# **Domain Specific Analysis**

## Objectives

*   Answer business requirement 1: 
    * The client is interested to understand the patterns between an airplanes design features and its Performance features, so that the client can learn which are the most relevant variables to consider when choosing **Engine Type** (jet, piston or propjet) in the design process of a new airplane.

## Inputs

* outputs/datasets/collection/airplane_performance_study.csv

## Outputs

* generate code that answers business requirement 1 and results that can be used to create airplane images with informative filenames that can be used to build Streamlit App ("Get to know the dataset"-page )

df_summary_stats






---

# Change working directory

We need to change the working directory from its current folder to its parent folder
* Access the current directory with os.getcwd()

In [None]:
import os
current_dir = os.getcwd()
current_dir

Make the parent of the current directory the new current directory
* os.path.dirname() gets the parent directory
* os.chir() defines the new current directory

In [None]:
os.chdir(os.path.dirname(current_dir))
print("You set a new current directory")

Confirm the new current directory

In [None]:
current_dir = os.getcwd()
current_dir

---

# Imports

In [None]:
import pandas as pd
import seaborn as sns
import matplotlib.pyplot as plt
import plotly.graph_objs as go
import numpy as np

from matplotlib.lines import Line2D
from sklearn.linear_model import LinearRegression

# Load Data

* Dropping the columns with Meta Data 'Model' and 'Company' since these are identifier variables not needed for the study
* Dropping the two Engine "size" features 'THR' (Force with unit lbf) and 'SHP' (Power with unit SHP).

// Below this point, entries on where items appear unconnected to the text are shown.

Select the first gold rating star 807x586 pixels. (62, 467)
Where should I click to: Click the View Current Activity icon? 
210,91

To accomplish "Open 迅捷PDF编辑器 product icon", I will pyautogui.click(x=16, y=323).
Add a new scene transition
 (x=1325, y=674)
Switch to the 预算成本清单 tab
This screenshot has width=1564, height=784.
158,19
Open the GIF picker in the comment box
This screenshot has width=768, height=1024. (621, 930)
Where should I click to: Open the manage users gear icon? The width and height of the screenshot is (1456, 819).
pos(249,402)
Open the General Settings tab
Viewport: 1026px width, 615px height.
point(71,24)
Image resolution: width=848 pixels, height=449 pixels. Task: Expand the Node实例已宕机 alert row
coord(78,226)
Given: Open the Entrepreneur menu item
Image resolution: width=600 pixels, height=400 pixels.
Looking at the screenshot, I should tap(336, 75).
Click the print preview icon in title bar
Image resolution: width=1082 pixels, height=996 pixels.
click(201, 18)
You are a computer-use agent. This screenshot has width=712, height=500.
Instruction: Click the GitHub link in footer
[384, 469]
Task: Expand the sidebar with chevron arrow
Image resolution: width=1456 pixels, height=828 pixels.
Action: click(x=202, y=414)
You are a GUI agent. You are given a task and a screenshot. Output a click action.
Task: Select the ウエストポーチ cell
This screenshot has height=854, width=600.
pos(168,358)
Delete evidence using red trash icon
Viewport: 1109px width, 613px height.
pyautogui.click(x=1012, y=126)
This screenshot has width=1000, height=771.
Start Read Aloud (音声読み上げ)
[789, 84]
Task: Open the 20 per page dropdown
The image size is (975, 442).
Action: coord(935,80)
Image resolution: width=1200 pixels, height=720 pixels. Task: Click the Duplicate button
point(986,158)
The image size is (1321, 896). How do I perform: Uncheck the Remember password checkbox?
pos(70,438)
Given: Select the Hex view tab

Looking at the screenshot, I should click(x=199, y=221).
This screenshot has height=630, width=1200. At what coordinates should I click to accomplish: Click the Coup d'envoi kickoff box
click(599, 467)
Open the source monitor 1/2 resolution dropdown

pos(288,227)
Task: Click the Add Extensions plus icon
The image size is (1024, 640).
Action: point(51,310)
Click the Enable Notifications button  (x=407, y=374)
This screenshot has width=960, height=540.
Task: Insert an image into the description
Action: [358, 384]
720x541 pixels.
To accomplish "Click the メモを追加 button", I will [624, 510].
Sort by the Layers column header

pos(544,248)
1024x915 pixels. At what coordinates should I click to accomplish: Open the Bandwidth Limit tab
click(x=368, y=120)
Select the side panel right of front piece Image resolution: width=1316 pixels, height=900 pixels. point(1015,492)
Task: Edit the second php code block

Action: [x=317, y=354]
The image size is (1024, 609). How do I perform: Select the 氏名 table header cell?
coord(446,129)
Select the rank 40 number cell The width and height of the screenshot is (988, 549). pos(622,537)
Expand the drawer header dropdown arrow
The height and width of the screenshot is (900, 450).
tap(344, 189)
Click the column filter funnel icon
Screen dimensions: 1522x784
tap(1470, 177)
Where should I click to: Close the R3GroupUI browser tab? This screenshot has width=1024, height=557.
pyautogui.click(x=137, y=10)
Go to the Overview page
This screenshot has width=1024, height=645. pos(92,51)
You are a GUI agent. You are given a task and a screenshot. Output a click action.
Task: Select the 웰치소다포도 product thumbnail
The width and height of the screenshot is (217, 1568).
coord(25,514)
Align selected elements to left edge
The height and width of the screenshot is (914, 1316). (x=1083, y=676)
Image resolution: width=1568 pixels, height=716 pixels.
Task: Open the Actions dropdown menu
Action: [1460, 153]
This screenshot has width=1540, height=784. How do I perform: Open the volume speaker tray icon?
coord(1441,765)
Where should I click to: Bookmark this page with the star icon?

The "THR" column is occupied (otherwise showing NaN) when the "Engine Type" is categorized with Jet and the same goes for the "SHP" when the "Engine Type" is categorized with piston or propjet. These two features () are interesting from an Aircraft Design perspective but since these are different quantities with different units they become difficult and awkward to compare with each other.

In [None]:
df = pd.read_csv("/workspace/data-driven-design/outputs/datasets/collection/airplane_performance_study.csv")
df.head(10)


---

# Data Exploration from the domain specific perspective of Airplane Design and Performance

## Mean and extremes in the data set

We are interested to get more familiar with the dataset and to see if we can pin which airplanes that constitutes the most average and extremes in the data set. The Categorical feature Engine are not considered in this exploratory exercise.

Acclaim Ultra (M20V) (Mooney Aircraft) MIN: 280.0 is selected for the min value for THR - feature. Mighty strange since it has a prop. Probable explanation is that this value still exxist for this airplane (check!). This airplane is with a Vmax of 242 knots the fastest single-engine production piston aircraft in the world. The Engine Type and Multi_Engine for this airplane, I just discovered (Vmax is however correct) is incorrect. It should be a Engine Type: Piston and Multi Engine: false and these wrong entries is the reason for why it appears in the min THR category. I have NOT corrected this error yet.  

In [None]:
# Assuming df is defined and contains the relevant features and company/model columns
# Create an empty DataFrame with columns showing what I want to display
columns = ['FEATURE', 'units', 'MIN_model', 'MIN_company', 'MIN_value', 
           'MEAN_model', 'MEAN_company', 'MEAN_value', 
           'MAX_model', 'MAX_company', 'MAX_value']
df_summary_stats = pd.DataFrame(columns=columns)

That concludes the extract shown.